La bataille d’Alger commence. Les premières unités parachutistes arrivent dans la nuit du 7 au 8 janvier et marquent leur volonté d’agir en fouillant de fond en comble la Casbah quelques jours plus tard. Les « paras » pénètrent même dans le refuge de Yacef Saadi, 7, rue de la Grenade, mais ils ne songent pas encore à sonder les murs, ce qui sauve non seulement Yacef mais aussi Ali la Pointe et surtout Larbi M’Hidi, cachés dans un faux mur. Au bilan, 1 500 suspects sont arrêtés dans ce premier bouclage mais les renseignements obtenus sont peu nombreux. Ils permettent cependant de commencer à remplir par la base les organigrammes de la ZAA et surtout ils montrent à tous que l’armée est décidée à relever le défi. Les quatre régiments « paras » qui se partagent la ville sont aidés du 9e régiment de zouaves, présent dans la Casbah, de deux régiments de cavalerie placés en périphérie, de tous les organes de police et des Unités territoriales (des réservistes souvent européens activistes, normalement dédiés à la garde des points sensibles et dont les plus déterminés servent dans une unité blindée de 1 500 hommes).

Le 18 janvier 1957, le général Massu donne la méthode à suivre  dans son ordre d’opération :

Il s’agit pour vous, dans une course de vitesse avec le FLN appuyé par le Parti Communiste Algérien, de le stopper dans son effort d’organisation de la population à ses fins, en repérant et détruisant ses chefs, ses cellules et ses hommes de main. En même temps, il vous faut monter votre propre organisation de noyautage et de propagande, seule susceptible d’empêcher le FLN de reconstituer les réseaux que vous détruirez. Ainsi pourrez-vous faire reculer l’ennemi, défendre et vous attacher la population, objectif commun des adversaires de cette guerre révolutionnaire !

Ce travail politico-militaire est l’essentiel de votre mission, qui est une mission offensive. Vous l’accomplirez avec toute votre intelligence et votre générosité habituelles. Et vous réussirez. Parallèlement se poursuivra le travail anti-terroriste de contrôles, patrouilles, embuscades, en cours dans le département d’Alger.

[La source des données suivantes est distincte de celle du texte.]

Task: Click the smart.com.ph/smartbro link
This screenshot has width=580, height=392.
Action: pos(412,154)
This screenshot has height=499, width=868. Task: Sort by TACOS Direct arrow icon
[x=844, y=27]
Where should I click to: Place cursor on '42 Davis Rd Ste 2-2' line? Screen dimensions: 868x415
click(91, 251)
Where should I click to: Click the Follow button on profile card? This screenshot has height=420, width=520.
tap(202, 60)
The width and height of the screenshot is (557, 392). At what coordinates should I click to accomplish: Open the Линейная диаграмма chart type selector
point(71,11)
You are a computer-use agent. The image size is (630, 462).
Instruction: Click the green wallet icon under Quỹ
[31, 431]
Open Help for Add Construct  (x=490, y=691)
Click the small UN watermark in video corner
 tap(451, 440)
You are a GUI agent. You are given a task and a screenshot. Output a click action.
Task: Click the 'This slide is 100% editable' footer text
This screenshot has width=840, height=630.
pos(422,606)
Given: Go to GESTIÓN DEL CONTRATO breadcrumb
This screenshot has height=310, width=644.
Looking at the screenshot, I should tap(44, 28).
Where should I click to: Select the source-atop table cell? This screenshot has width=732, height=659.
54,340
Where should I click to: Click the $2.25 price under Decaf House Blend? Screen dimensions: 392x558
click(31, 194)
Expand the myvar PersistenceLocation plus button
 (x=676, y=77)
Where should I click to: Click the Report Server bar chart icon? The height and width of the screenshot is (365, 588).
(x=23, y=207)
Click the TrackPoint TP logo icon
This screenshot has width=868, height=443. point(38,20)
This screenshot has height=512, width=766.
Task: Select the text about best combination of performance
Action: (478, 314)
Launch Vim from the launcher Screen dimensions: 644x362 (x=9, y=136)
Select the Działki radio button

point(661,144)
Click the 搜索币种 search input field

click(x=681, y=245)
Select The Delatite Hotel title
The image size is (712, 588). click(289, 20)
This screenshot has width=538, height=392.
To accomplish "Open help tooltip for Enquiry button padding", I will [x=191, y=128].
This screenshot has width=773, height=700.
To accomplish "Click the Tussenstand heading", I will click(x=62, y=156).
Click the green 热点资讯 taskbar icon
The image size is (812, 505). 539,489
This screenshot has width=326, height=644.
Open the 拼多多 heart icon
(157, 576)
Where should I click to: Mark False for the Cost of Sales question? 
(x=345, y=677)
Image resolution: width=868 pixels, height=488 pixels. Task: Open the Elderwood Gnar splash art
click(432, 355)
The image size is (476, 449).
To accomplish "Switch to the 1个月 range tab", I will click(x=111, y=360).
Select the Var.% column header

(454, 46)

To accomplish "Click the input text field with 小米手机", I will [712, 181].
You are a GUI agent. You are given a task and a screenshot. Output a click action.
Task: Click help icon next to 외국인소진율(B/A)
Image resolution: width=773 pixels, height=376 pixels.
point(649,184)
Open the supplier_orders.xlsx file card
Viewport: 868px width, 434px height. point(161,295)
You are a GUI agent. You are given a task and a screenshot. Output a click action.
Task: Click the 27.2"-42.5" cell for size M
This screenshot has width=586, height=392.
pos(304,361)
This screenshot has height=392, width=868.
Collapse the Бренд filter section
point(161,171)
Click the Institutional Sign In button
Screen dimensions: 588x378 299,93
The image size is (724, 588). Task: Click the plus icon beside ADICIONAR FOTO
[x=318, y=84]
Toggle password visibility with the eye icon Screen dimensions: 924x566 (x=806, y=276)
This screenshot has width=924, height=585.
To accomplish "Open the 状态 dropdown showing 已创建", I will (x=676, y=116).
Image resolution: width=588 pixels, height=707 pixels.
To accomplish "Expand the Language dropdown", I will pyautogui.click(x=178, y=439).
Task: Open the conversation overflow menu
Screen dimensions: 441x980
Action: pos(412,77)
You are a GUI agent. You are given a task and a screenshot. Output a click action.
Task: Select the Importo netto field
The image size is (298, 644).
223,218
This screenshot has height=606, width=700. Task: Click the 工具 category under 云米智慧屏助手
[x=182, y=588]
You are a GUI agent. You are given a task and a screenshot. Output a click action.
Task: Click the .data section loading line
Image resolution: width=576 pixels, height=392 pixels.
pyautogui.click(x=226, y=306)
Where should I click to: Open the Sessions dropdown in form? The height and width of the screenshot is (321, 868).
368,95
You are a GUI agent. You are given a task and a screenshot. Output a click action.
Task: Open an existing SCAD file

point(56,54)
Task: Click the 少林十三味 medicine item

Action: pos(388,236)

L’orientation est très clairement celle de la guerre révolutionnaire ou guerre psychologique que les vétérans d’Indochine, très impressionnés par l’efficacité des méthodes vietminh, parviennent à infuser dans l’ensemble des forces armées en Algérie. Selon cette conception l’action militaire doit avoir pour objectifs simultanés le contrôle étroit de la population et le démantèlement des réseaux combattants, la première nourrissant les seconds et les seconds terrorisant la première.

Le 18 janvier, un bus est attaqué en pleine ville. Le 26 janvier, trois bombes explosent dans des lieux publics très fréquentés, faisant 5 morts et 34 blessés, et la grève générale est annoncée pour le 28 janvier. Le général Massu décide de la briser.

Quelque jours avant la grève, la division parachutiste lance l’opération « Champagne », qui consiste à arrêter simultanément et de nuit tous ceux qui sont à même de jouer un rôle dans la préparation de la grève. Plusieurs centaines d’entre eux sont rassemblés à l’école de transmissions militaires de Ben-Aknoun. Des tracts sont largués par hélicoptères au dessus des terrasses de la Casbah incitant les musulmans à se rendre au travail. Le 28, tous les points vitaux de la ville sont tenus par les paras. Les piquets de grève des services publics (électricité, gaz, transports) sont dispersés et des équipes vont réquisitionner les travailleurs. Au bout de quelques heures, les services publics fonctionnent à nouveau. Les commerces sont obligés d’ouvrir, quitte à arracher les rideaux de fer. A l’Arba, village proche d’Alger, le colonel Argoud fait même, après sommation, tirer au canon de char sur un rideau fermé. D’un autre coté, les pillards qui profitent de l’ouverture des rideaux de fer et de l’absence des boutiquiers sont arrêtés. La population voit ainsi des Européens arrêtés par les parachutistes. Les grévistes sont systématiquement contrôlés et parfois remplacés (et payés !) sur leurs lieux de travail par des suspects retirés du centre de Ben-Aknoun. Simultanément, les paras sont omniprésents dans la Casbah et manquent de peu, une nouvelle fois, de capturer Yacef Saadi. Celui-ci est dès lors obligé à une mobilité permanente qui gêne son action et ses rapports avec le CCE. 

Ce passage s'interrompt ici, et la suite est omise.